* Document *
>> Start

I demand that Mr. Storr refer me to the original sources to which we assume he has referred. Until then, I’ll only say that he has carefully selected phrases and statements out of context, not the sort of referencing that I would have expected from him.”
- James Randi
Godwin’s-law flavour aside, that’s when I got in touch with Will to let him know what was being said publicly. He offered to play me the relevant part of the interview. On the call, I listened as Randi talked about his view that drugs should be made legal so that people with addictions could, in his words, “do themselves in”. He then added:
“I’m a believer in, if you call that Social Darwinism, I would have to generally agree.”
There’s a pause, and Will points out that many people would see that as a very right-wing view of other people. The conversation continues from there.
So, no, Storr hadn’t conjured this out of nowhere.
Quote-Mining, or Just Unpleasant Views?
“Quote mining” – taking words out of context to make someone appear to say something they didn’t – is a serious accusation, especially aimed at a journalist. As Will pointed out to me, it’s not something he’d do lightly; apart from the ethical problem, it would be inviting legal trouble and reputational damage.
In this case, what’s in The Heretics is not quote-mined. Randi really did say that if his belief about letting people with addictions “do themselves in” is Social Darwinism, then that’s what he believes. He framed it conditionally (“if you call that Social Darwinism…”), but he agreed with the label when it was put to him. That’s what Will reported.

I put people at the James Randi Educational Foundation in touch with Will so they could hear the same recording I’d heard. After that happened, Randi left a new comment on the original Doubtful News post. In it, he retracted the accusation that Storr had misrepresented him.
In his response, Randi included the following:
I have always believed that people should be held accountable for the bad decisions they make, especially when society spends so much in time and resources to warn them of the likely consequences. I cannot understand how any informed adult who is aware of the facts may still choose to misuse drugs or alcohol. I believe that they should simply get out of the way of those who want a cleaner, better, safer and productive environment in which to raise their families.”
This is, frankly, a horrible opinion to hold about people struggling with addiction. People I care for have worked to overcome addiction. Some didn’t succeed the first or second time they tried to get clean, but eventually managed to turn their lives around, but it’s a day-to-day task that takes incredible discipline. To suggest that they should “simply get out of the way” when they stumble or struggle is not just insulting, it’s ignorant of what we know about trauma, poverty, mental health, and the neuroscience of addiction.
To his credit, Randi then wrote:
“I’m well aware that I sometimes ‘shoot from the hip’ and speak on things about which I know very little […] I accept that I have been wrongheaded on a number of topics related to these issues. Even at 84, I’m still learning. Please bear with me, folks.”
On that point, I agree. No matter how intelligent you are, how long you’ve been around, or how much you’ve done, there is always more to learn. A huge chunk of our worldview is built on biases we don’t notice. Being able to say, “I didn’t know enough, I said some regrettable things, I was wrongheaded” is important.
But I also think that someone in Randi’s position should already be in the habit of turning that sceptical lens on his own views, not just on other people’s. This is not the first time he’s shared opinions that were irrational or poorly supported. The problem isn’t that he’s imperfect – everyone is – but that many people had him filed away as an infallible hero, which made it harder for them to see (or admit) when he messed up.

>> End

* Dataset records *
>> Start

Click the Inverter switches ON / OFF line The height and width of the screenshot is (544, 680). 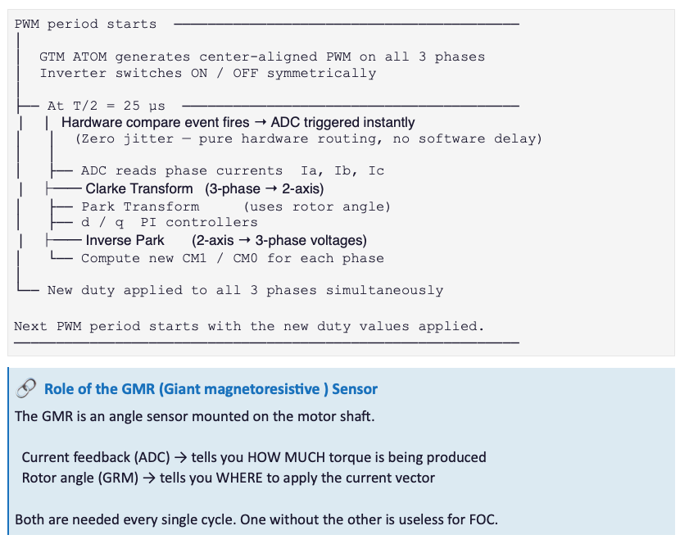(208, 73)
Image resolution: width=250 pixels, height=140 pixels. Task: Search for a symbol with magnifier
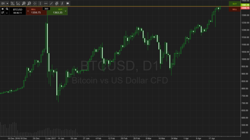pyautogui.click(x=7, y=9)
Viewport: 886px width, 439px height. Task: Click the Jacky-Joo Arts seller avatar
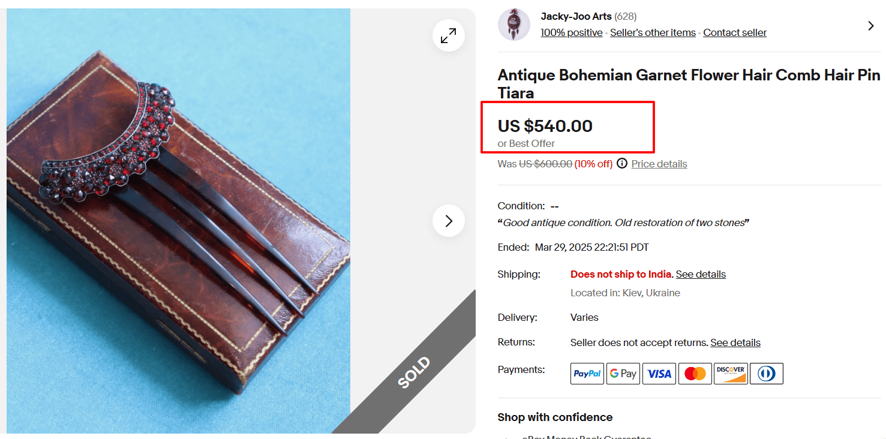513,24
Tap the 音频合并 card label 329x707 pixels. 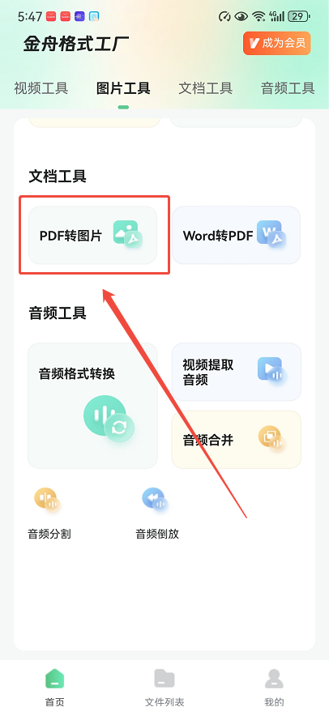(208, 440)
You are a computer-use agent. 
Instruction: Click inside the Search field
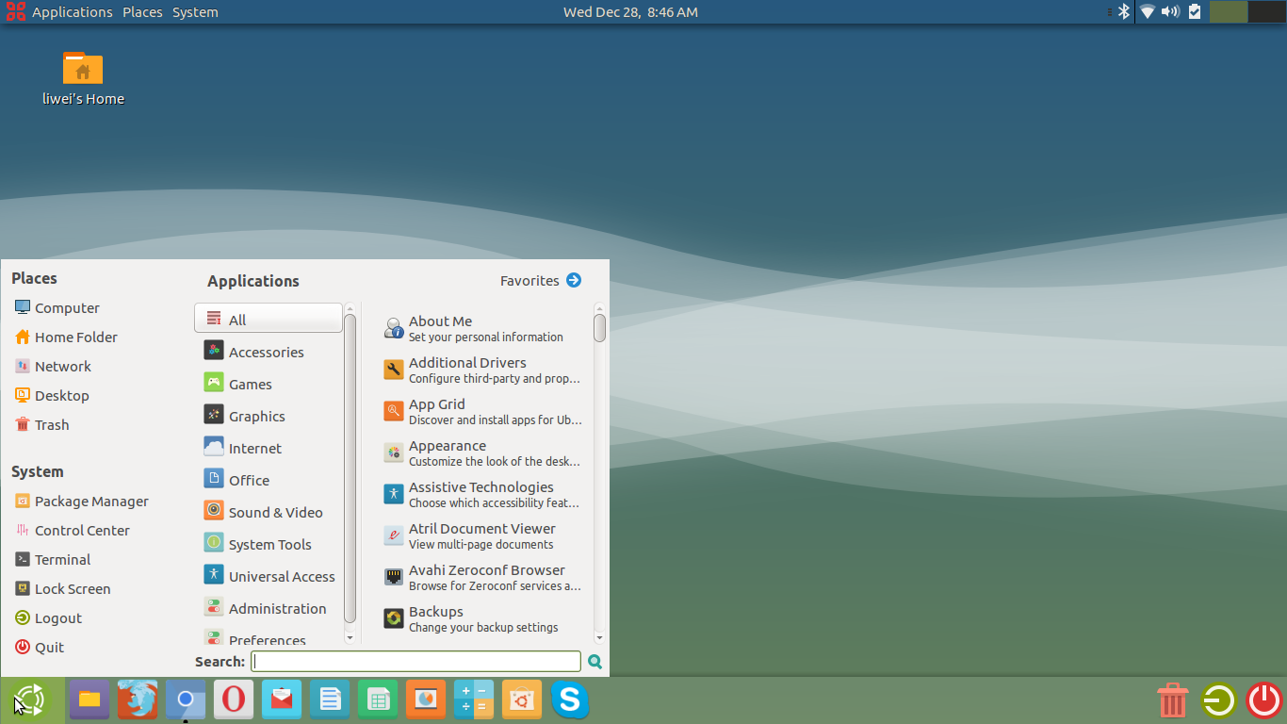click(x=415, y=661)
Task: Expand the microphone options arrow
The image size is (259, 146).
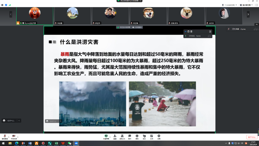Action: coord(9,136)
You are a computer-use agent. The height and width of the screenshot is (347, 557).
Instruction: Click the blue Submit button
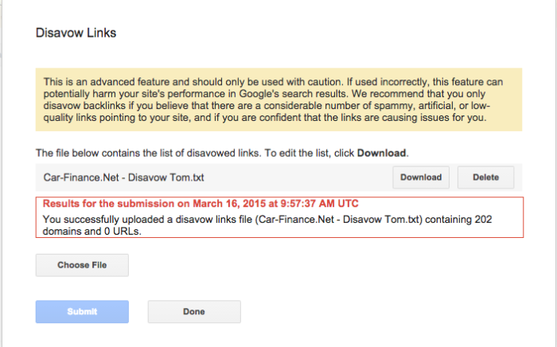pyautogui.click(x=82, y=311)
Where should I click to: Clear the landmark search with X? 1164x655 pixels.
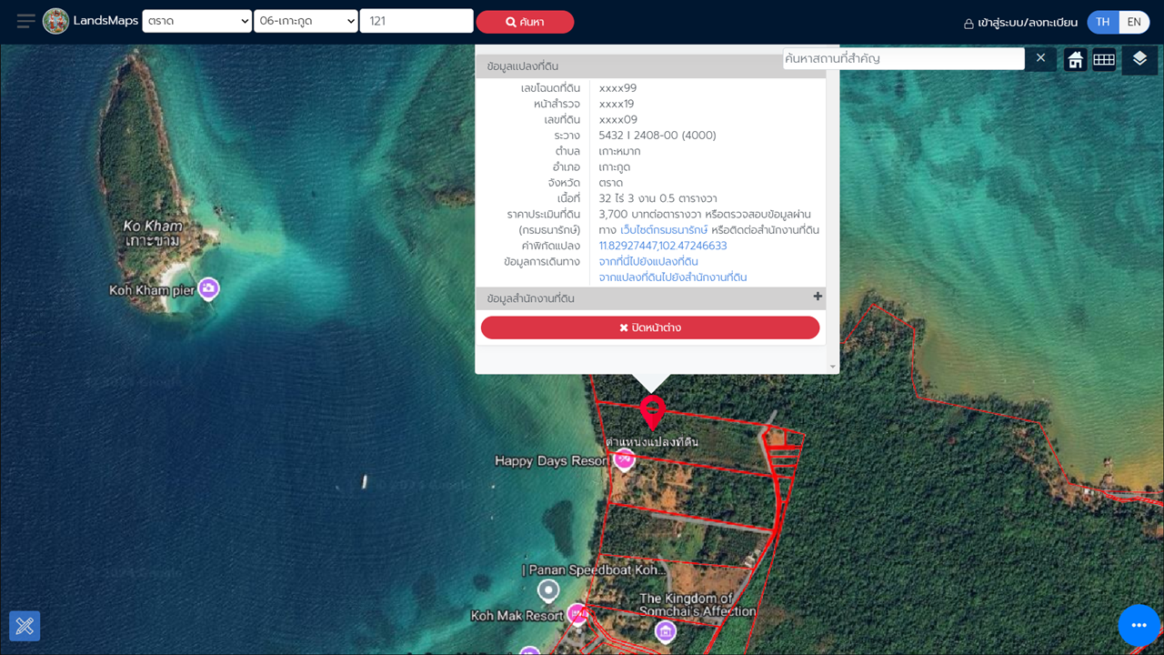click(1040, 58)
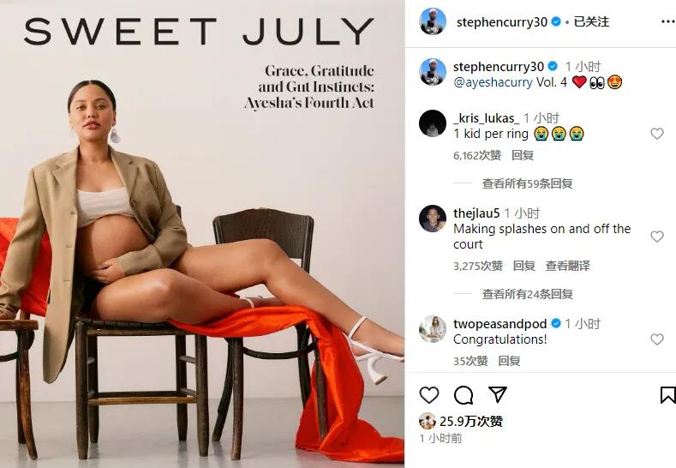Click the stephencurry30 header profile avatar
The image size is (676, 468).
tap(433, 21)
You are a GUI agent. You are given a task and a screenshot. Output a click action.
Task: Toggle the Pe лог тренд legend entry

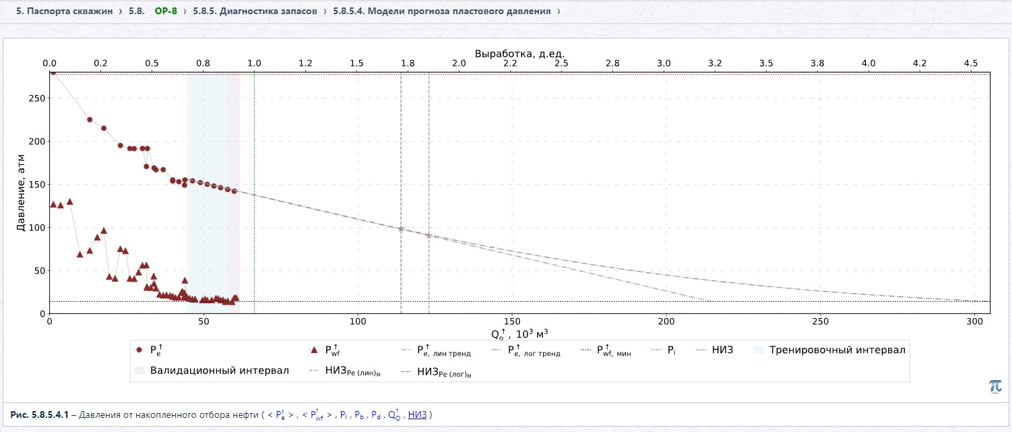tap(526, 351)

>> End

* Required work *
In the article about the dispute between Randi and Storr, which accusation did Randi retract in his new comment on the Doubtful News post?

* The answer *
He retracted the accusation that Storr had misrepresented him.